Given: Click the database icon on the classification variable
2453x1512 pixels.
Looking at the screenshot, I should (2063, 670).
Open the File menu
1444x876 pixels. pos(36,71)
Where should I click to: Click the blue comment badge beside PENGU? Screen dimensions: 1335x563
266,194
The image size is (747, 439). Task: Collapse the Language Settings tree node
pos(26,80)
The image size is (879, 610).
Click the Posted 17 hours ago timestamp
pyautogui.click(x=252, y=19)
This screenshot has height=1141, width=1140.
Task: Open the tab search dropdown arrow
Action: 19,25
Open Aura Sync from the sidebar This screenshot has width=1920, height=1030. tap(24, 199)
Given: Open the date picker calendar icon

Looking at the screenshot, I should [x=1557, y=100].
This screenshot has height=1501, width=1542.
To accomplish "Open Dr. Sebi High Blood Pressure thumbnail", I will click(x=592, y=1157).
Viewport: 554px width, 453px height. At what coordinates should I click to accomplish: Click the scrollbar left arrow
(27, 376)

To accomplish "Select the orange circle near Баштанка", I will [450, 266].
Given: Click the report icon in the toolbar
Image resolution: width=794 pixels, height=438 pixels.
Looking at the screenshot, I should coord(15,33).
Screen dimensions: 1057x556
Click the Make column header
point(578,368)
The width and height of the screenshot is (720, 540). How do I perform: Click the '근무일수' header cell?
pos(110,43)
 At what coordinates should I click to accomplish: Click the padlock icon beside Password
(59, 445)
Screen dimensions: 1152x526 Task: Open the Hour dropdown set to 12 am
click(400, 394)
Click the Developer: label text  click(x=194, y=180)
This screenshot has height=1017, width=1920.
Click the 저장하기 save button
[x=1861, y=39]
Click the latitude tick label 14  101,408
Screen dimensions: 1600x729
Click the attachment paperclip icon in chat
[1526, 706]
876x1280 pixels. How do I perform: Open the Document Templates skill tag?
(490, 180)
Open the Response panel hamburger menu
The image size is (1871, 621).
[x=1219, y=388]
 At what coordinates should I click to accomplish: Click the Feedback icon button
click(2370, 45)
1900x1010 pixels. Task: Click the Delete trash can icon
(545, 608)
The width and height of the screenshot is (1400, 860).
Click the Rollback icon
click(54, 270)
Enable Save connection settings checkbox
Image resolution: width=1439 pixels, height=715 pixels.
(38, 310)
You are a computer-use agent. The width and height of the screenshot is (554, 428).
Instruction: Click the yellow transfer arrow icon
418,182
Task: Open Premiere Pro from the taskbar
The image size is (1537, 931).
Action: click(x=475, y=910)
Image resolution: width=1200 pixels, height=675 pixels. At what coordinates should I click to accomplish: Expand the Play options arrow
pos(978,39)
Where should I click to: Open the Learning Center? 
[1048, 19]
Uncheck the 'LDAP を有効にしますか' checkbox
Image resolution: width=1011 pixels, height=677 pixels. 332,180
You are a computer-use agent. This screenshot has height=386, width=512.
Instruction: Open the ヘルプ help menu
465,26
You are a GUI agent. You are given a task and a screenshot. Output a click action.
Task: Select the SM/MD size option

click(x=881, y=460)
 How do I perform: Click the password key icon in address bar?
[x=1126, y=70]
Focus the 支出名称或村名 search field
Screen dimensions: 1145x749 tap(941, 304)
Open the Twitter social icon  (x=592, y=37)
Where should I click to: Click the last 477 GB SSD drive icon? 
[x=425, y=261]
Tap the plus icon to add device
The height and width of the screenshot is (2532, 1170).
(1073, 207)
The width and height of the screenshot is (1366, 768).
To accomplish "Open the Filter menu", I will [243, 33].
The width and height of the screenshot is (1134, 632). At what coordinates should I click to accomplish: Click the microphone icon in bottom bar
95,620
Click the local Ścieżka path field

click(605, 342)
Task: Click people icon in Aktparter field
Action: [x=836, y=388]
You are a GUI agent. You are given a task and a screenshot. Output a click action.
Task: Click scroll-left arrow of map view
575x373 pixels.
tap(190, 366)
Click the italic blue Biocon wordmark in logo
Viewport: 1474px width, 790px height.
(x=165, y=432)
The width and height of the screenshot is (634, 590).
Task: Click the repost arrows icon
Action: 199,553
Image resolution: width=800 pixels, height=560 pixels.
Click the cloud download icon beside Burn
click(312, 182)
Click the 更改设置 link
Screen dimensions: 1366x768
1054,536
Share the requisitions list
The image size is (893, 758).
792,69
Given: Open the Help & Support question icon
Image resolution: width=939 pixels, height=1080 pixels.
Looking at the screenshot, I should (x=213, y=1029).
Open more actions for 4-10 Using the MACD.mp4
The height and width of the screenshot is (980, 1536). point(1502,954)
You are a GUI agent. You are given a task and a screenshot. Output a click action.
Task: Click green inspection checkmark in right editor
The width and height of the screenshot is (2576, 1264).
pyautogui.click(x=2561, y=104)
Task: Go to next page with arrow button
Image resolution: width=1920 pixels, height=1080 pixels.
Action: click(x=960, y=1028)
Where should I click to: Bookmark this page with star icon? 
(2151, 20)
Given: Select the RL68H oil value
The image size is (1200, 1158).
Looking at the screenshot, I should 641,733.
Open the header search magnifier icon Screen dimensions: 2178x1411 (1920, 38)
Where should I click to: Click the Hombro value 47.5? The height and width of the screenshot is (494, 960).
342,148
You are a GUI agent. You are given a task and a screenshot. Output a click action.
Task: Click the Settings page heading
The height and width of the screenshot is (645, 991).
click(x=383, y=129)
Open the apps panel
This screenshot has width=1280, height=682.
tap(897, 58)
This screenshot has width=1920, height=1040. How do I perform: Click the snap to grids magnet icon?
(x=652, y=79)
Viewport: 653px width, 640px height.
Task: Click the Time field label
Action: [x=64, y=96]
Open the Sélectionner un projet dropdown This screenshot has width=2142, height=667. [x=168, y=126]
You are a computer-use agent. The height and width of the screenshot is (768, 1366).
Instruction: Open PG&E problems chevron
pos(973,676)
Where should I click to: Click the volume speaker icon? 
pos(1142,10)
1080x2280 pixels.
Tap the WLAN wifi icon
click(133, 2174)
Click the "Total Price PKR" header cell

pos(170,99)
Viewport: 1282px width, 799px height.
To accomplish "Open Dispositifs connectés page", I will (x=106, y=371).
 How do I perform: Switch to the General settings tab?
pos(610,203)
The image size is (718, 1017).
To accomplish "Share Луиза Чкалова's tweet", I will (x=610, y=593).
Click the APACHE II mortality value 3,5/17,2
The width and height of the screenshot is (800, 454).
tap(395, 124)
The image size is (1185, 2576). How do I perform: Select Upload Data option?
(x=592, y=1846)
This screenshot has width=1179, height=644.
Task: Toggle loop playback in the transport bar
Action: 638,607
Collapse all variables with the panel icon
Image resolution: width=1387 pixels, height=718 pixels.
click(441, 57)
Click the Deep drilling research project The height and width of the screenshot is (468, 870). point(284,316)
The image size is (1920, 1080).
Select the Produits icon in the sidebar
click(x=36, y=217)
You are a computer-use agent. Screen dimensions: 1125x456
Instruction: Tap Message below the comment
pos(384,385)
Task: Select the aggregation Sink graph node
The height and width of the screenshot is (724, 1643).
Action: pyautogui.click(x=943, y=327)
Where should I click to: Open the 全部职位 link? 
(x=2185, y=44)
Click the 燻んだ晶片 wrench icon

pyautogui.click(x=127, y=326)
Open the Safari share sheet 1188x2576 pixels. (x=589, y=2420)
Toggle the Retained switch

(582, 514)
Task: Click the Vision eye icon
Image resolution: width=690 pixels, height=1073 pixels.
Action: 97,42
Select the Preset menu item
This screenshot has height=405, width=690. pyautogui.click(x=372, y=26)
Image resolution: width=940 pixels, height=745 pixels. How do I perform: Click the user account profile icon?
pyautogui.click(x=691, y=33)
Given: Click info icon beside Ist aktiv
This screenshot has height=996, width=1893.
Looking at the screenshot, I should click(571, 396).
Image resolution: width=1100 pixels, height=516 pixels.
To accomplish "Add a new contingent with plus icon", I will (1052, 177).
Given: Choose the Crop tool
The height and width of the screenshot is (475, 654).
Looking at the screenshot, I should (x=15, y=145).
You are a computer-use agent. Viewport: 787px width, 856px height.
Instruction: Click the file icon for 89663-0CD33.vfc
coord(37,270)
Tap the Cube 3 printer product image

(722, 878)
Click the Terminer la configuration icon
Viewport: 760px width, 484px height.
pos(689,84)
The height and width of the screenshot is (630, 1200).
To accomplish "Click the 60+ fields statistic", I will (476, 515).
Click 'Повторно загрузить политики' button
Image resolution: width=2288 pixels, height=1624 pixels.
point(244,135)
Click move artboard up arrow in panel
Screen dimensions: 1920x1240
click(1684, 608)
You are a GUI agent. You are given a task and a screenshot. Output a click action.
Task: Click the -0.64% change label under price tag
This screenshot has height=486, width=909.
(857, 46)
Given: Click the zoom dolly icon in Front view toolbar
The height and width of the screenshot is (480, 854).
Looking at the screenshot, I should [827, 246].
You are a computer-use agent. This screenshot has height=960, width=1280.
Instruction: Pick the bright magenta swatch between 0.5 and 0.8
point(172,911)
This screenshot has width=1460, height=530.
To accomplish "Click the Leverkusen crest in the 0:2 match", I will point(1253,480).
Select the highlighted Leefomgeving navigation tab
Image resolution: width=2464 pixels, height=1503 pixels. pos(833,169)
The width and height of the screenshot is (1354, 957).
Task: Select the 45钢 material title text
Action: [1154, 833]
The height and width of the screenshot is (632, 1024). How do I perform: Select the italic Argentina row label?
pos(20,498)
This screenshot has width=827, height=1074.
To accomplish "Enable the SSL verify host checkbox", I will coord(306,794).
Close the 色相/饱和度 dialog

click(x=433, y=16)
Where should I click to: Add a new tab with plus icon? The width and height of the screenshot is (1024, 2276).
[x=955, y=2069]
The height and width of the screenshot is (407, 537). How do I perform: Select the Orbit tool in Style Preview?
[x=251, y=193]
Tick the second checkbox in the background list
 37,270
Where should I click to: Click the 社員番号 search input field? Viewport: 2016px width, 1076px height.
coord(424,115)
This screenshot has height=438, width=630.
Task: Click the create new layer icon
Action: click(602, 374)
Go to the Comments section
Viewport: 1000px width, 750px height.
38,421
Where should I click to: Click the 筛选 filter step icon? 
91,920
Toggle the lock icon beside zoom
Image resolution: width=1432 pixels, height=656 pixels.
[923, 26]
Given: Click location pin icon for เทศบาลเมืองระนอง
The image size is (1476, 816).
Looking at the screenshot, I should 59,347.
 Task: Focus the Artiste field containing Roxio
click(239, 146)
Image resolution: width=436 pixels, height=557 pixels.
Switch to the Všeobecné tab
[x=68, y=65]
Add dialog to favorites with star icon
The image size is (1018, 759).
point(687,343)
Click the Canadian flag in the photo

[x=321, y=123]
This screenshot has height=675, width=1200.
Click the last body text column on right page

**Task to carry out**
Reproduce the material above verbatim, starting at the line that contains "Open the Twitter" and ending after the line that contains "will [243, 33].".

**Answer to this task**
Open the Twitter social icon  (x=592, y=37)
Where should I click to: Click the last 477 GB SSD drive icon? 
[x=425, y=261]
Tap the plus icon to add device
The height and width of the screenshot is (2532, 1170).
(1073, 207)
The width and height of the screenshot is (1366, 768).
To accomplish "Open the Filter menu", I will [243, 33].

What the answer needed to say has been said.